The fungus that causes the disease occurs naturally in soils throughout warmer regions of the world, including parts of North America (Fenton 1992). The fungus also is associated with bat droppings, called guano, which accumulates in caves where bats live in summer months. Hibernating bats do not produce guano, and therefore do not deposit the fungus in caves where they hibernate (Fenton 1992). In the eastern United States, surveys in buildings that had accumulations of guano from several colonies of big brown and little brown bats produced no evidence of the fungus causing histoplasmosis (Fenton 1992).

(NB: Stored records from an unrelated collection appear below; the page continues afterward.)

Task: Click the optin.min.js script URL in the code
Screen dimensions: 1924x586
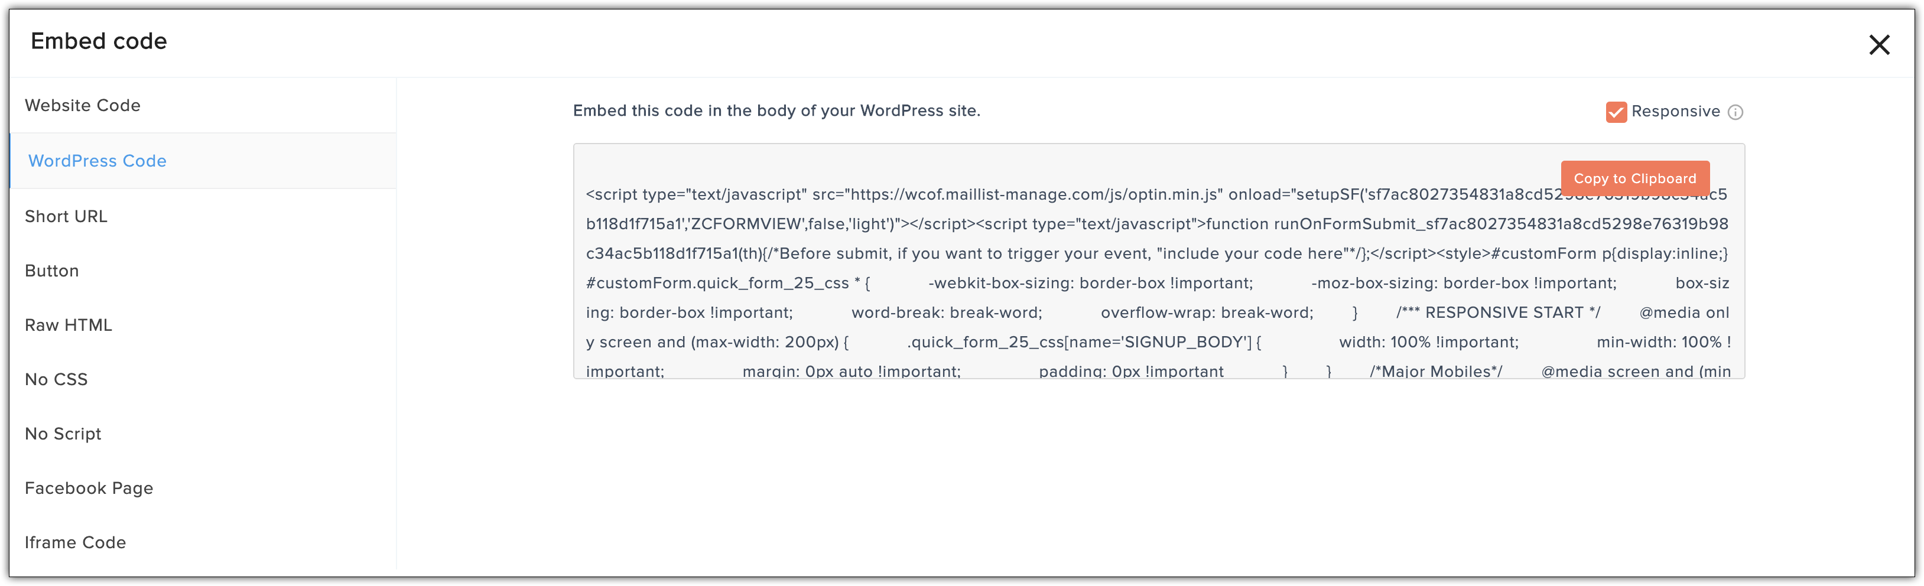Action: 1034,194
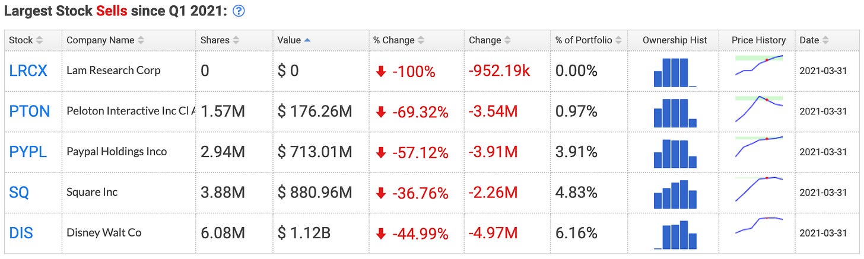Sort by Company Name column arrows

click(141, 40)
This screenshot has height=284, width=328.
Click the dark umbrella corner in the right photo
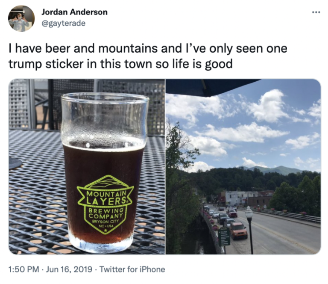(x=212, y=87)
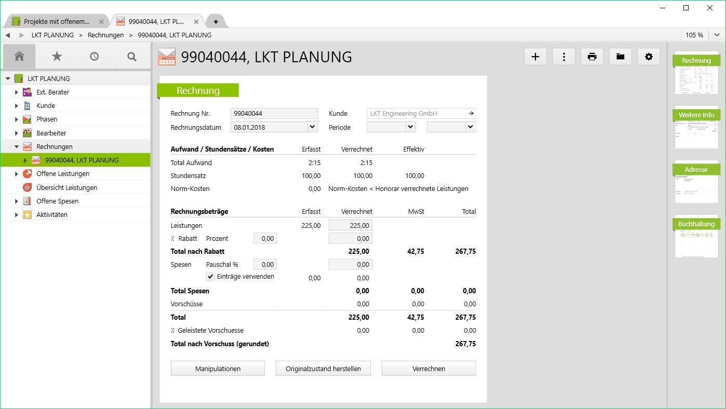Open the folder icon in header toolbar
Viewport: 726px width, 409px height.
620,57
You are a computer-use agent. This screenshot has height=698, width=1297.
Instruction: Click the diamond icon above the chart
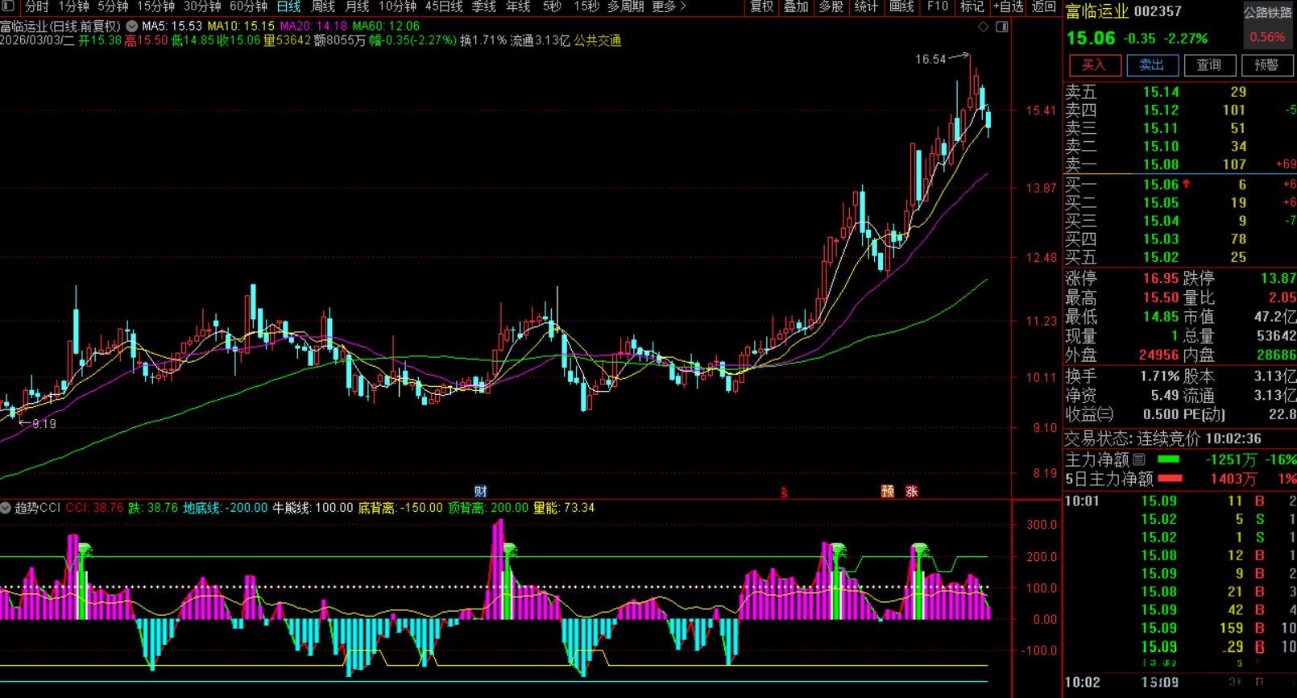tap(983, 27)
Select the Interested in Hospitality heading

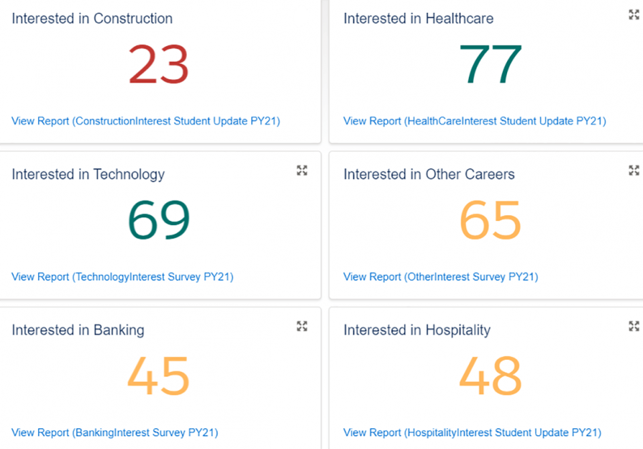tap(417, 330)
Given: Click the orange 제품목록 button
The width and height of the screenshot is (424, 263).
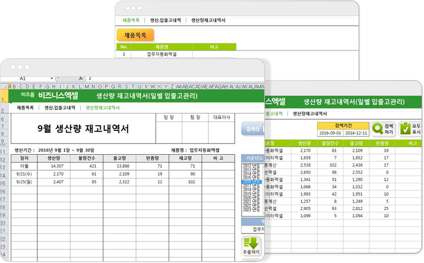Looking at the screenshot, I should [135, 35].
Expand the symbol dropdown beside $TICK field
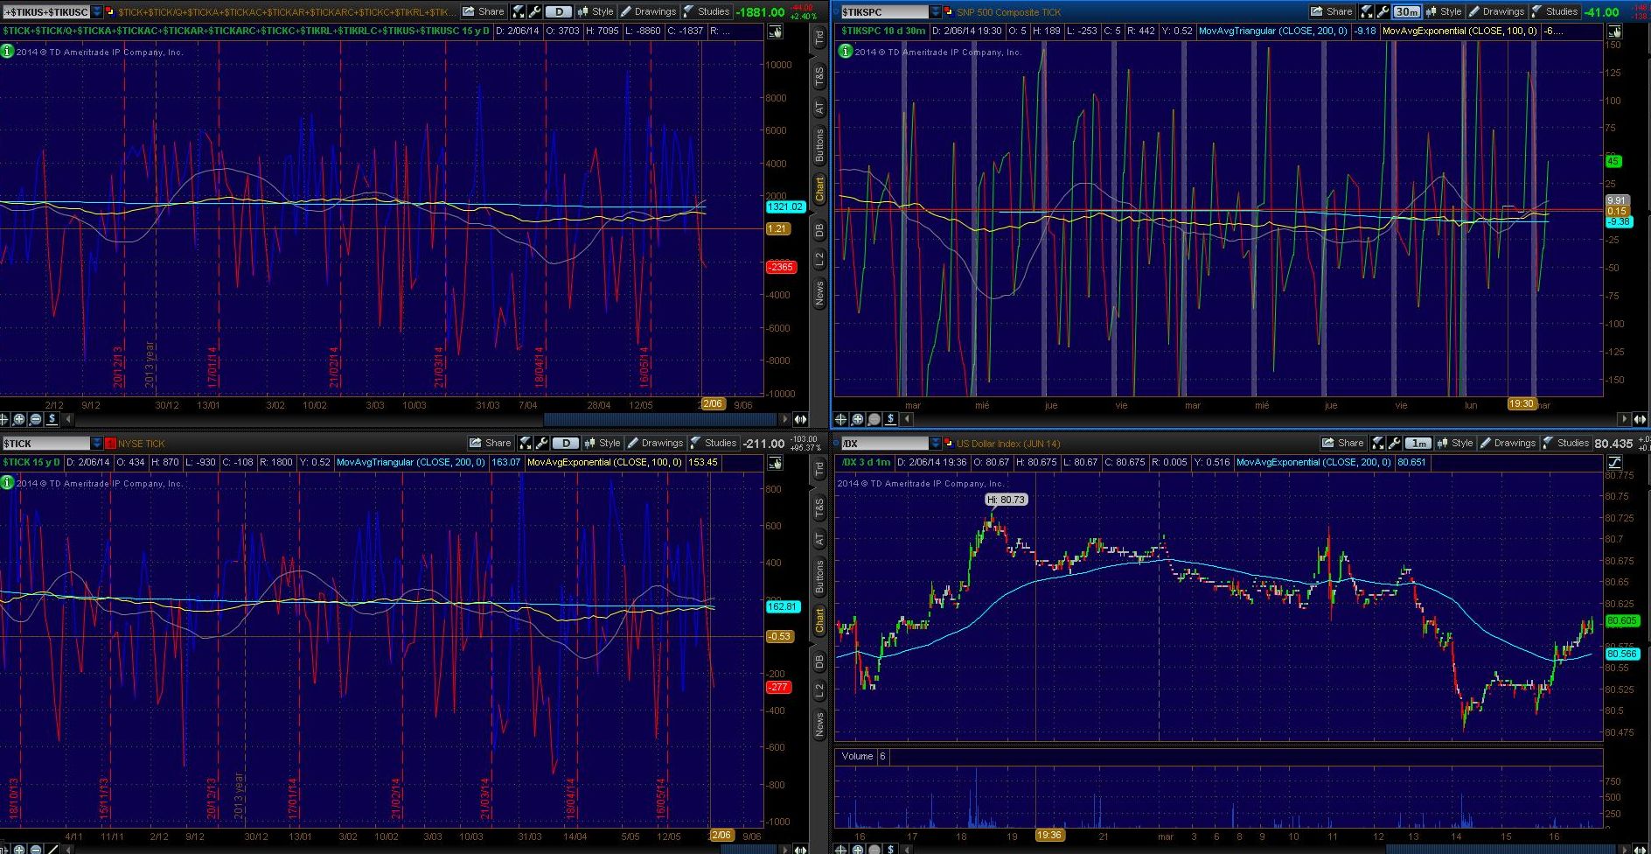Screen dimensions: 1651x854 tap(96, 444)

Homeowners should still take safety precau.tions against inhaling any particles that may contain the fungus, particularly if large amounts of bat droppings are to be disturbed in an attic. To limit the amount of airborne particles, the droppings should be vacuumed, rather than swept or shoveled. Homeowners also should use a properly fitted respirator capable of filtering particles as small as two microns in diameter to further minimize the risk of exposure (Tuttle and Kern 1981).
Bat Parasites
Like other animals, bats are hosts to a number of internal and external parasites. Most of these parasites are specialized and cannot survive away from the bats, so they pose little threat to humans and other animals (Fenton 1992). A species of bedbug, which resembles the species that feeds on humans, lives on the bats and in their roosts. However, reports of these bedbugs biting humans or domestic animals are rare. Once a bat colony is evicted from a building, any parasites that remain behind may move around the attic (and possibly the house) in search of bats. Fortunately, these parasites usually die quickly when separated from the bats.